Lo que pretendía explicar es que el cochabambino precisa del transporte público para llegar al trabajo (si lo tiene), al colegio (si está escolarizado), al mercado (si tiene algo que poder vender, o una mínima necesidad alimenticia que poder satisfacer), y un largo etcétera de traslados que no podrían realizarse de no existir los servicios de transporte mencionados. Por ello una huelga de transporte público como la del pasado miércoles, y que amenaza con repetirse una semana después, inutiliza la actividad vital de la ciudad y le cuelga el cartel de "cerrado por huelga". Cierran los colegios, cierran las empresas, cierran los pequeños negociados...
Durante un día se esconde en los hogares el ruidoso regocijo del recreo, el teclear insomne de las contabilidades, el breve trueque de panes, peces y divisas, y humedece las calles un musical regato de pasos perdidos que no hallan desembocadura en la que inaugurar laguna, mar u océano.
Para un occidental no deja de resultar harto sorprendente el hecho de que la ciudadanía asuma cada nueva huelga, paro, bloqueo, como algo natural, otorgando incluso a los amotinados el beneficio de la duda, llegando a comprender los motivos que les conducen a imposibilitarles el transporte.
Recuerdo escenas de pánico cuando, ante una nueva huelga de Metro, tren o autobús, los ciudadanos madrileños alcanzaban el estado de shock, ante la terrorífica posibilidad de llegar unos minutos tarde al puesto de trabajo. Recuerdo escenas de histeria, mujeres con el grito y el insulto a flor de labio, trabajadores arracimados a la escueta parra del asidero que, en el vagón del tren que cubría los servicios mínimos, escanciaba zumo de sudor y vino de ira, personas normales, como usted, como yo, ansiosas por ocupar el cubículo móvil que les movilizara hasta su inmóvil puesto de trabajo, aterrorizadas ante la sola idea de llegar tarde, de recibir por ello el envenenado dardo de la mirada de sus superiores...y ante tan terrible perspectiva no importa pisotear a otro que, como tú, intenta salvaguardarse de la malévola huelga y mantener a salvo, así, su salario.

= = = =

### Instrucción escrita 1
Responde según el texto sobre la huelga de transporte:
(a) ¿Qué día fue la huelga de transporte público mencionada?
(b) ¿Qué cartel le cuelga la huelga a la ciudad?
(c) ¿De qué ciudad eran los ciudadanos que alcanzaban el estado de shock ante una nueva huelga?
### Instrucción escrita 2
Indica si cada afirmación concuerda con el texto sobre la huelga de transporte. Responde sí o no y cita las palabras del texto que lo deciden.
(a) La huelga amenaza con repetirse una semana después.
(b) La ciudadanía descrita asume cada nueva huelga con pánico.
(c) En el tren de los servicios mínimos iban trabajadores arracimados.
### Instrucción escrita 3
Traduce al inglés esta oración del texto sobre la huelga de transporte: «Por ello una huelga de transporte público como la del pasado miércoles, y que amenaza con repetirse una semana después, inutiliza la actividad vital de la ciudad y le cuelga el cartel de "cerrado por huelga"».

= = = =

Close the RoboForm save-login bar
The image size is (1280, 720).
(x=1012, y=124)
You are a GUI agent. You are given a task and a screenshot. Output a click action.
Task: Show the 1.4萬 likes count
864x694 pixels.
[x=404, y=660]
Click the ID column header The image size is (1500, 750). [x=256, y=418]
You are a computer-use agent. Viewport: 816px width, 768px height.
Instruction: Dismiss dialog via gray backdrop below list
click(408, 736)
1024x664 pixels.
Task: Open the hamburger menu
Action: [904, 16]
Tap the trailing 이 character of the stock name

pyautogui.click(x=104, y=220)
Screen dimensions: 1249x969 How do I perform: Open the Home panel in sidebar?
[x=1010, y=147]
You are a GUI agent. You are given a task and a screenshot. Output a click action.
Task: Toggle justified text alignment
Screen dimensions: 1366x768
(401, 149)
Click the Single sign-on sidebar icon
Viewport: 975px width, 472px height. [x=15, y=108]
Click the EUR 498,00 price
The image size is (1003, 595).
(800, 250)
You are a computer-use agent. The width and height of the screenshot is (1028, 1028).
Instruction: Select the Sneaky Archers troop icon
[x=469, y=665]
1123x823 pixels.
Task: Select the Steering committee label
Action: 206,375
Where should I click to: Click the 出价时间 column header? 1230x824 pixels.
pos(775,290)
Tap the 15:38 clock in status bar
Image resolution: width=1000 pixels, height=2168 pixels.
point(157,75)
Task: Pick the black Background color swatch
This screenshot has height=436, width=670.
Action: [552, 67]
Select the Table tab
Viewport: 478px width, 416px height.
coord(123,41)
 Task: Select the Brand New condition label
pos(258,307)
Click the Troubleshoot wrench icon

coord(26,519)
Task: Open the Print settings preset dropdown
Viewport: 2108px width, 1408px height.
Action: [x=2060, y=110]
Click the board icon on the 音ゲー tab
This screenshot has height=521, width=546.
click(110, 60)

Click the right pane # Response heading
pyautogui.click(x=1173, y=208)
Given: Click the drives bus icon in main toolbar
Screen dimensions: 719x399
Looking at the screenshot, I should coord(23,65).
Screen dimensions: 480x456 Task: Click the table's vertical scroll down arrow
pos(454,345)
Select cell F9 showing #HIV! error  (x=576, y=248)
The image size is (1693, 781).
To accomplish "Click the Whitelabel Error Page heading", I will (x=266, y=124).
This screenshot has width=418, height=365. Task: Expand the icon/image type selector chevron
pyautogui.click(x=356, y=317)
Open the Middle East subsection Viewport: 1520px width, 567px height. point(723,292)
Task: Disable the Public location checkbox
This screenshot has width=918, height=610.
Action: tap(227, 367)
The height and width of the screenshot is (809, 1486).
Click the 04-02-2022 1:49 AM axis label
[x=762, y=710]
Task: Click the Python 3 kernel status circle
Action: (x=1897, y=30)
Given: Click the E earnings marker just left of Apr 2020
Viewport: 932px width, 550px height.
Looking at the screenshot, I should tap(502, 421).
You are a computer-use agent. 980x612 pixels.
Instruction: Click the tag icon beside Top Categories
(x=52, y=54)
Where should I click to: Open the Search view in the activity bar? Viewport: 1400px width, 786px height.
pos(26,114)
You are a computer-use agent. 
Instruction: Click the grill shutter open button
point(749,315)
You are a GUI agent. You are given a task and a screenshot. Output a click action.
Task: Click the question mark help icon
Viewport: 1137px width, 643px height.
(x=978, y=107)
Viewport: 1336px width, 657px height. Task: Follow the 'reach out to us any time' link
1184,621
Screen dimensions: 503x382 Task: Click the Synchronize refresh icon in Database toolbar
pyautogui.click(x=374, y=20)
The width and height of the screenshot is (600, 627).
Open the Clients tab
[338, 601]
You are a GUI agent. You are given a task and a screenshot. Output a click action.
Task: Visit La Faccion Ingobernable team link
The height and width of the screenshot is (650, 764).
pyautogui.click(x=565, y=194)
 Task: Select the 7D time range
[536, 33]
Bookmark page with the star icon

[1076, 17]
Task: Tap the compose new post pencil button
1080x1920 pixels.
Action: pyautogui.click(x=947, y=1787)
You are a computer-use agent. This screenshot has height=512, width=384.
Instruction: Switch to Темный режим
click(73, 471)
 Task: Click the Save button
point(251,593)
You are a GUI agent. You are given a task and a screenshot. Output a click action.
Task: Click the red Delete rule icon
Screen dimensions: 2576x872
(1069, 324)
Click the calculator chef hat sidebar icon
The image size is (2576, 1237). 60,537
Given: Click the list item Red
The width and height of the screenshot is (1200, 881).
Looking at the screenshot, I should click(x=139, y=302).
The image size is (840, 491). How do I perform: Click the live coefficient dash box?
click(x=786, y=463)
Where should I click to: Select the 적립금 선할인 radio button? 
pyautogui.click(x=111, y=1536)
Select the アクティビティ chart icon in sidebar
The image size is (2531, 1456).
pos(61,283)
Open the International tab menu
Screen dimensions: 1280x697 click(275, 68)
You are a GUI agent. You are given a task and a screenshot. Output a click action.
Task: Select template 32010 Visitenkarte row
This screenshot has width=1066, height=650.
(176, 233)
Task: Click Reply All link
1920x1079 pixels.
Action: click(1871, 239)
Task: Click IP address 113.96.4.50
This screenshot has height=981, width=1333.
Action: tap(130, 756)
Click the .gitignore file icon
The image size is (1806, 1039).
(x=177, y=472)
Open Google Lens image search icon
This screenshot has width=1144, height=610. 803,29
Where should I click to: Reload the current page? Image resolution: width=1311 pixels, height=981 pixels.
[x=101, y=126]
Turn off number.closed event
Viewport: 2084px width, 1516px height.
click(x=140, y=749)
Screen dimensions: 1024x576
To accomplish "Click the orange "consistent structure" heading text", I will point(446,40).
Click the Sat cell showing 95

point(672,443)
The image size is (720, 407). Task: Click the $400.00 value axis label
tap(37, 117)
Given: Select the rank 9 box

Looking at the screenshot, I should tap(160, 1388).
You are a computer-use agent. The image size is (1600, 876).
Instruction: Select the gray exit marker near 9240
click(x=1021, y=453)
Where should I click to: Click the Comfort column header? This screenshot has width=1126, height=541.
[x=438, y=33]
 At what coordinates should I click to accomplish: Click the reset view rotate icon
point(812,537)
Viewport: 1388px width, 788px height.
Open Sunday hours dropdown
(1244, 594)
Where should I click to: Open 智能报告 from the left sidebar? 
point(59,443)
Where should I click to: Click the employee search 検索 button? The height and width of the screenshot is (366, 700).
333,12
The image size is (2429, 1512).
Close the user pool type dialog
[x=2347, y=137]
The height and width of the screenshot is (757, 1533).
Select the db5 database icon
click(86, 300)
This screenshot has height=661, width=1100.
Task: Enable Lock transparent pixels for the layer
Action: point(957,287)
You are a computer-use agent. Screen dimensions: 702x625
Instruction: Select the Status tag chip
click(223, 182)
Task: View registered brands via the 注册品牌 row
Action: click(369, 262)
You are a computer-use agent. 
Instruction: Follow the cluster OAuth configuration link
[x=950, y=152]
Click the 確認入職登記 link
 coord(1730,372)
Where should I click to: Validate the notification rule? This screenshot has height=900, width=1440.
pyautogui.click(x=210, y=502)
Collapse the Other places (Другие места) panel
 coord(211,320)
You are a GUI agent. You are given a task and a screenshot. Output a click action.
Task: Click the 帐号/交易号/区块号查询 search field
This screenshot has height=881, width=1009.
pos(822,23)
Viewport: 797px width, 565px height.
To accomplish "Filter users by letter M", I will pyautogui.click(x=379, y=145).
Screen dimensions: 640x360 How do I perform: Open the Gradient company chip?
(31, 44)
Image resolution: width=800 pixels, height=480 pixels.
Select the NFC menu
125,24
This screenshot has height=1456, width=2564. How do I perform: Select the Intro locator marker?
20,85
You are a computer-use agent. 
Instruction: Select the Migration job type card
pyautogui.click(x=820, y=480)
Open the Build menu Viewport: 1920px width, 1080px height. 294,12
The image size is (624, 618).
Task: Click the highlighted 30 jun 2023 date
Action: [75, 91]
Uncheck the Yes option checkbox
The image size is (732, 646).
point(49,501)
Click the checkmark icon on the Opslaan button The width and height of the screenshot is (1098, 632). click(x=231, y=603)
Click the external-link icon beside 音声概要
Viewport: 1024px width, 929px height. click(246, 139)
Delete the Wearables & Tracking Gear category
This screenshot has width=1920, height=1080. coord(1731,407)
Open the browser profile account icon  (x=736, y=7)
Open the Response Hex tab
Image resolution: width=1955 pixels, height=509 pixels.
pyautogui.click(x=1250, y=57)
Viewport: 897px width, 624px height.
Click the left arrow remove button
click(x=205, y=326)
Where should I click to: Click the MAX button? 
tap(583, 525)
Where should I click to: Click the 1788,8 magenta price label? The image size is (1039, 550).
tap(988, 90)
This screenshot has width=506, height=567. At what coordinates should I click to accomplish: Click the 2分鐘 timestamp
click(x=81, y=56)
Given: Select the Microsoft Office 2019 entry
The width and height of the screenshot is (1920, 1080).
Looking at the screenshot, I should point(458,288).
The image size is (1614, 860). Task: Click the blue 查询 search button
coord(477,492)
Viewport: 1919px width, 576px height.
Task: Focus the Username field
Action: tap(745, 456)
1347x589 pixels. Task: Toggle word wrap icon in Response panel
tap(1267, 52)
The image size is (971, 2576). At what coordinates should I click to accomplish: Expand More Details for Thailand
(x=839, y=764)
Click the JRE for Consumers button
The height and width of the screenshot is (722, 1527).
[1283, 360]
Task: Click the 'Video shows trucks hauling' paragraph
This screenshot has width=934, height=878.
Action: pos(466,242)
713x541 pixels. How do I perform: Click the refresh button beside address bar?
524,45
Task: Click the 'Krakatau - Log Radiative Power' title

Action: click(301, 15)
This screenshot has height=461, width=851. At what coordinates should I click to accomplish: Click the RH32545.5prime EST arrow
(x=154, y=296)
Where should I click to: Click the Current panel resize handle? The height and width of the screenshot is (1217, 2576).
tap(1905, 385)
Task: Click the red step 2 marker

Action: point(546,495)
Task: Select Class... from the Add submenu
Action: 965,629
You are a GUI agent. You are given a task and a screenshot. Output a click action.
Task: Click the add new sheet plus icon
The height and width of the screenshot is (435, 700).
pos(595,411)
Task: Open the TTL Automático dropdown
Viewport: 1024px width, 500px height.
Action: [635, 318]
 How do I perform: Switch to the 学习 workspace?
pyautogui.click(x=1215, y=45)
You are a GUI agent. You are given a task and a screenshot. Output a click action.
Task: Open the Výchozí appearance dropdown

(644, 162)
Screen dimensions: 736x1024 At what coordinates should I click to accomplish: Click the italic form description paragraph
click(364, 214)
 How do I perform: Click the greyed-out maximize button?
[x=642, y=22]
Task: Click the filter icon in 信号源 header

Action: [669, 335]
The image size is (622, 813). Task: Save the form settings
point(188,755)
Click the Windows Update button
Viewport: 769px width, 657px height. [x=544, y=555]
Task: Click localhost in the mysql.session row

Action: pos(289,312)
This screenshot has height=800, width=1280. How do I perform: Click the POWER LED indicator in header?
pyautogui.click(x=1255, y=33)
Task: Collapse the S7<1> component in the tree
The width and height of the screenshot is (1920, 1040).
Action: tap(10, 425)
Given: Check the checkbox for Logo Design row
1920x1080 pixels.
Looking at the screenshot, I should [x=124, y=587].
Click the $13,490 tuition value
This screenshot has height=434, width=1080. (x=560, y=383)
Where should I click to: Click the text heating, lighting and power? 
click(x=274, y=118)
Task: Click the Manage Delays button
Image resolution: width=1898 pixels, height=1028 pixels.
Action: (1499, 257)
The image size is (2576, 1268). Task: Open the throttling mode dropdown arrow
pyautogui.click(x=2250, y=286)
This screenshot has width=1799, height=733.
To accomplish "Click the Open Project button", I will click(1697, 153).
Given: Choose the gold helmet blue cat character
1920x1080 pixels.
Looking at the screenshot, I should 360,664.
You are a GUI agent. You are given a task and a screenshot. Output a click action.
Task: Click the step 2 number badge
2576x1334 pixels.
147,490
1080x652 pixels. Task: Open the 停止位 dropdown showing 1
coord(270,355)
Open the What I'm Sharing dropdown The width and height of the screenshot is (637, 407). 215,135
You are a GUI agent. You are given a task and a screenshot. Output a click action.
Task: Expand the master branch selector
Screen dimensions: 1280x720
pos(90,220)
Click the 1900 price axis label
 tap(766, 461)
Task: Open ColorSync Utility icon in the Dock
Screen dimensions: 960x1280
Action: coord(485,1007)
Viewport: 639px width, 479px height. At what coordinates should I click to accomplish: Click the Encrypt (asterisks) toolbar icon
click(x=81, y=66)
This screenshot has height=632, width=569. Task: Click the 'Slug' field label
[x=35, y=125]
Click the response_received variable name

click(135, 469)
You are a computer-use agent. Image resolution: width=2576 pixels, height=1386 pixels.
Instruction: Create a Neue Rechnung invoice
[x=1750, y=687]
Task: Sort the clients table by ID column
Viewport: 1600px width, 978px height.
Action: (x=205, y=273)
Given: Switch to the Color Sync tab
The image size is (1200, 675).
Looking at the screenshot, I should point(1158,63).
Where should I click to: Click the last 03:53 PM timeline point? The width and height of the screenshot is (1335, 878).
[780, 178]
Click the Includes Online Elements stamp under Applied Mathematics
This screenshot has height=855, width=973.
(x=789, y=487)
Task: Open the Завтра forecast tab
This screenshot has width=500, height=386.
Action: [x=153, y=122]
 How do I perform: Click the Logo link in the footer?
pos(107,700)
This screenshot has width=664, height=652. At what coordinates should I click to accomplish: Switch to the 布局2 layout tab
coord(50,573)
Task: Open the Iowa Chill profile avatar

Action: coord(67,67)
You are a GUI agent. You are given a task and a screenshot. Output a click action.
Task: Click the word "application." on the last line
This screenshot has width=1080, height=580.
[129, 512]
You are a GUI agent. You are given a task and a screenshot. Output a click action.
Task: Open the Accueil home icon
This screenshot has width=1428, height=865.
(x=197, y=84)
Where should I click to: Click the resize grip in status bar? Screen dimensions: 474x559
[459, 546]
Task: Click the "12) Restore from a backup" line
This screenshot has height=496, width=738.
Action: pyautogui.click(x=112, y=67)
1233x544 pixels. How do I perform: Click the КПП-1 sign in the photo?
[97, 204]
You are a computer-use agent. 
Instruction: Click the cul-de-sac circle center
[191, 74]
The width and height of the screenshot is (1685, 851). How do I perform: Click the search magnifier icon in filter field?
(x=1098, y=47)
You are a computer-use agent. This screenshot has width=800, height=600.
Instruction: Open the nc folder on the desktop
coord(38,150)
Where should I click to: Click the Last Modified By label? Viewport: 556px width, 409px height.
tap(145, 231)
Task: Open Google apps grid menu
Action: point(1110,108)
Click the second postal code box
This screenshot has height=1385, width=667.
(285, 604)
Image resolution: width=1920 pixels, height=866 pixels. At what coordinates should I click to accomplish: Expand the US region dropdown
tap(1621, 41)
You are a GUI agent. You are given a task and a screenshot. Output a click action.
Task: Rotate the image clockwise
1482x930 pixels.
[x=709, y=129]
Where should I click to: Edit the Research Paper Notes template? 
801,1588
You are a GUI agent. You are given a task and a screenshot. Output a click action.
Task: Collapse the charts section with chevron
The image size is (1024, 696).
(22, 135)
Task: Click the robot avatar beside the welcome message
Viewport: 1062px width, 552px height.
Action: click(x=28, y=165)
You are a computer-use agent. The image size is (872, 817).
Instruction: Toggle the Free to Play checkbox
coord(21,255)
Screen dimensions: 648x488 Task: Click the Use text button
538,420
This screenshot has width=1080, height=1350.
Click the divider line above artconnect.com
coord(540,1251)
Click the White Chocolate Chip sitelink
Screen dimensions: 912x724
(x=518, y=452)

= = = =

### Solución completa 1
(a) El pasado miércoles.
(b) El cartel de "cerrado por huelga".
(c) De Madrid: eran ciudadanos madrileños.

### Solución completa 2
(a) Sí: "y que amenaza con repetirse una semana después".
(b) No: "la ciudadanía asuma cada nueva huelga, paro, bloqueo, como algo natural".
(c) Sí: "trabajadores arracimados a la escueta parra del asidero que, en el vagón del tren que cubría los servicios mínimos".

### Solución completa 3
That is why a public transport strike like last Wednesday's, which threatens to happen again a week later, paralyzes the vital activity of the city and hangs the "closed due to strike" sign on it.